Here is what I asked them...
To what extent was Jan involved in the translation process and what do you both feel has been gained and/or lost during the transition from Dutch to English - both linguistically and culturally? Perhaps you could give us an example of a particularly successful solution or of a compromise that had to be reluctantly made.
In the first place I think a translation is wonderful, because readers now can read the novel in English. My English isn't good enough to write a novel, that would be a disaster, so I only can write in Dutch and our language is really small. I guess about 25 million people read Dutch (Holland, Belgium, Surinam, Antillen). English is big!
It's hard for me to judge if the translation is ok. When I read my novel now it's like reading an English novel. It feels English. That's a good thing.
Laura did a great job and worked on her own for most of the time. She had some clever questions about the story, about the boxer, about the conversations in the car. I really gave her my Dutch novel and hoped for the best. I've heard writers can stick to their book and their language. I didn't. Dutch is my language and I know how to say things in Dutch. In English, millions and millions of people can do a lot better... and a few can turn my book into an English book. Thanks Laura!

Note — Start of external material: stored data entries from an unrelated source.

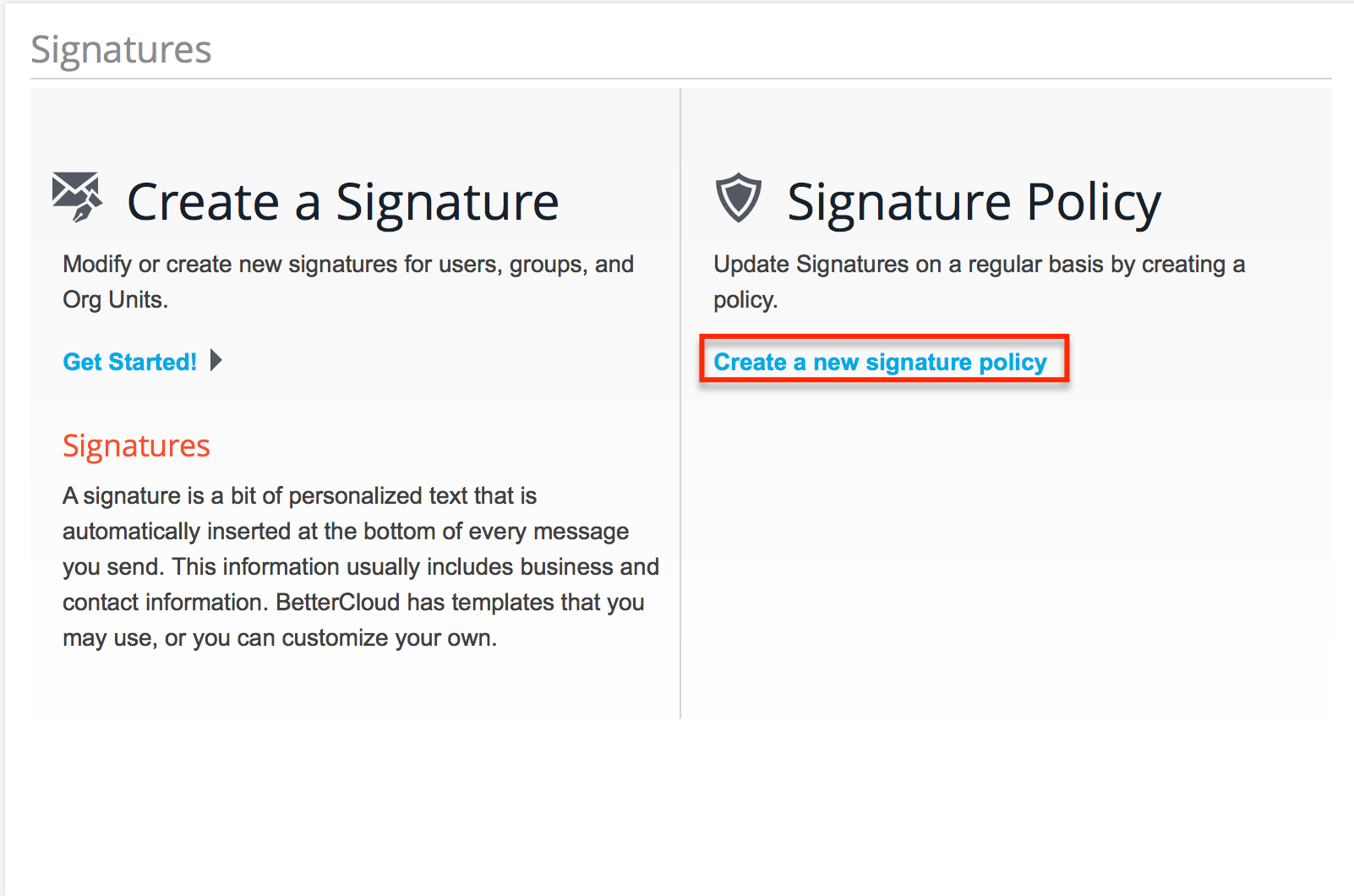This screenshot has width=1354, height=896.
Task: Click the paragraph starting A signature is a bit
Action: [361, 566]
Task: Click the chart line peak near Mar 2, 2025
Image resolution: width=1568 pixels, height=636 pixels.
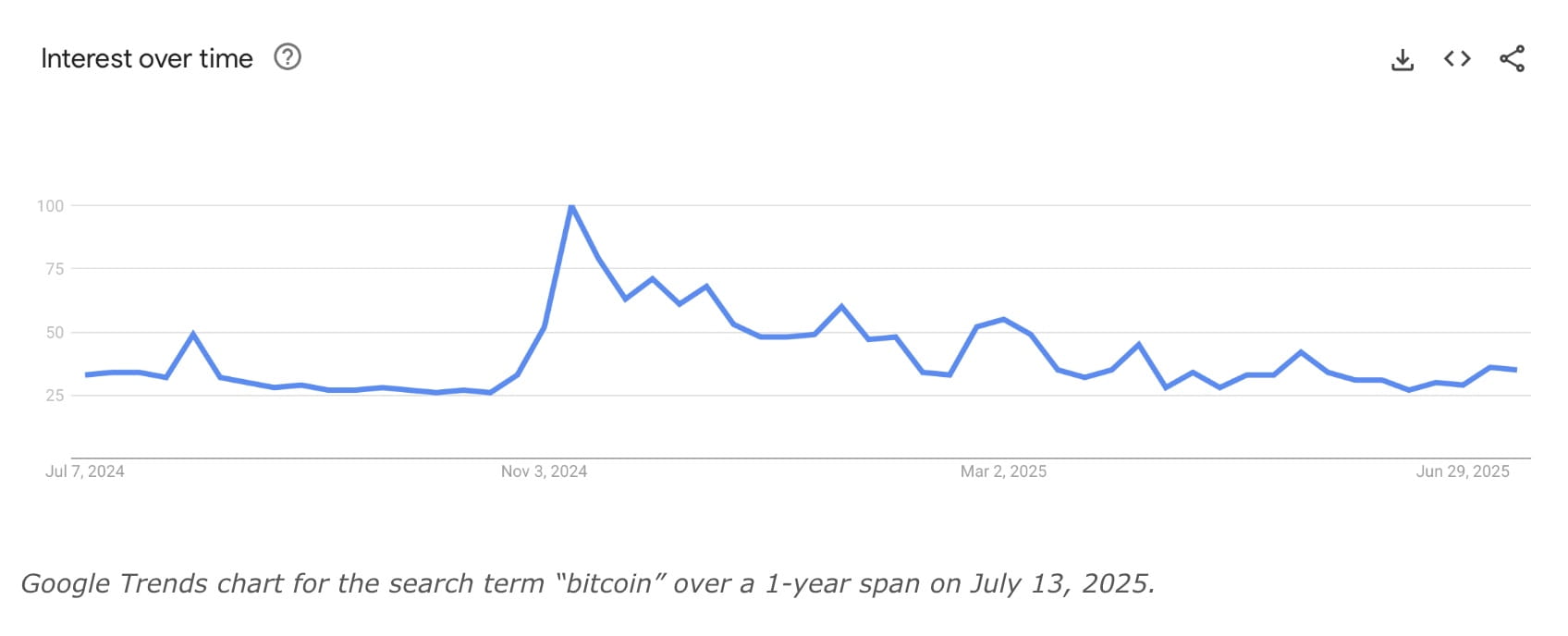Action: coord(1003,319)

Jan was the perfect writer for any translator. He made it clear that he was available to answer any questions I might have, but that he was going to leave it up to me to get on with the job. I worked through the book until I’d reached a point where I had just a few points I wanted to talk through with Jan and then we met up in a café in Amsterdam to discuss them. I’m sure he thought that some of my questions were pretty odd! When you’re translating, you sometimes get hung up on tiny details. The meaning seems perfectly obvious to the author, but when you start to put something into English, you might find that you’re not quite sure of the tone of voice, for example, or you can’t exactly picture how a particular conversation or sequence of actions works or if perhaps there’s more significance to a certain line than just the literal meaning. The answers might have no impact on your final translation, but sometimes it’s just good to know for yourself. It was great to be able to talk through those points with Jan and some of the queries resolved themselves quite simply as I was talking to him. Jan also read the translation before publication – I was really relieved to hear that he was happy with it.

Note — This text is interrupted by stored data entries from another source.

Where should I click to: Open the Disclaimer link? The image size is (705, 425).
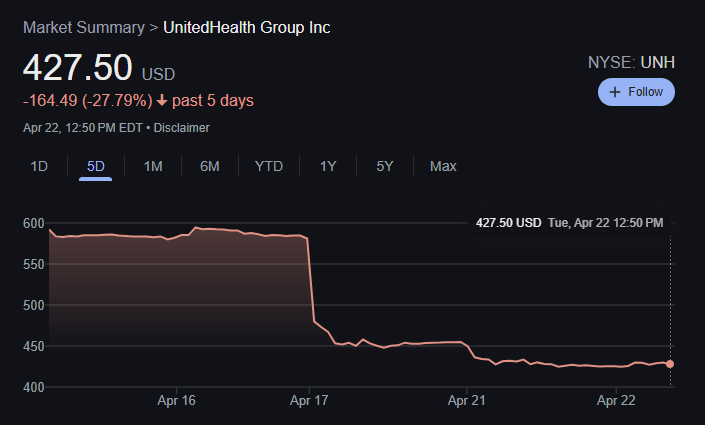(182, 127)
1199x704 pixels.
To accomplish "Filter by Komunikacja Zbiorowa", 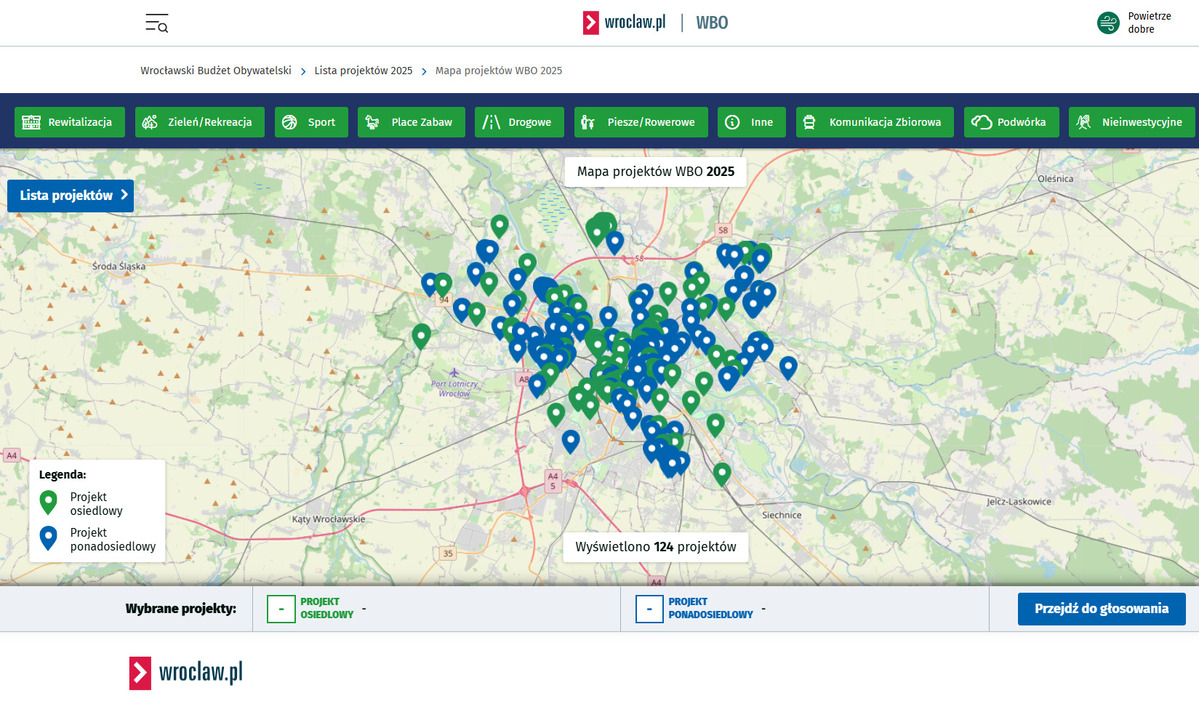I will 874,122.
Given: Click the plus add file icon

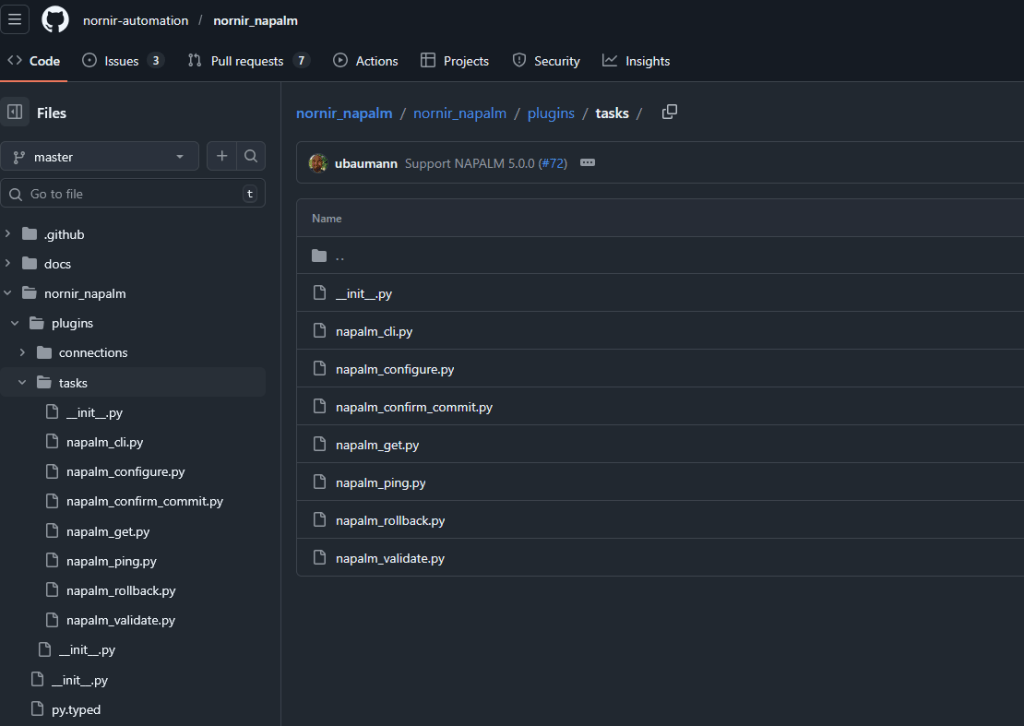Looking at the screenshot, I should point(221,156).
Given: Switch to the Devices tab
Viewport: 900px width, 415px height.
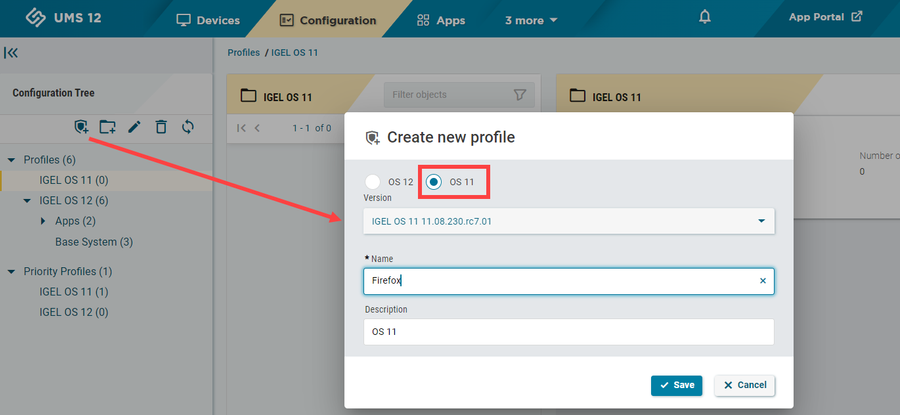Looking at the screenshot, I should 208,20.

Meike from Peirene Press was also a great help, as we had a number of useful chats and exchanges of emails. Translating can be quite a lonely experience, so it’s great to be able to talk things through with someone you trust.
As for whether anything has been gained or lost during the translation, I can’t really judge that, as I think I’ve been buried too deeply in the words to have an overall picture. On a very micro level, I will say that the English text has gained a ‘please’ where the Dutch had none. Conversely, it lost a low metal bar or guardrail along an Amsterdam canal. Any Dutch reader knows these guardrails, but when I found myself starting to explain what they were in the English translation, I decided that the guardrail didn’t in fact need to be there. Oh, and the waffles that Danny eats right at the end of the book? They are in fact ‘gevulde koeken’ in the original text, a Dutch treat that the Van Dale Dutch-English dictionary describes as ‘almond paste cakes’. Mmm, tasty! So, rather than explain, I turned them into waffles, something that’s just as likely as a snack in the Netherlands, but which is also recognisable to English-speaking readers.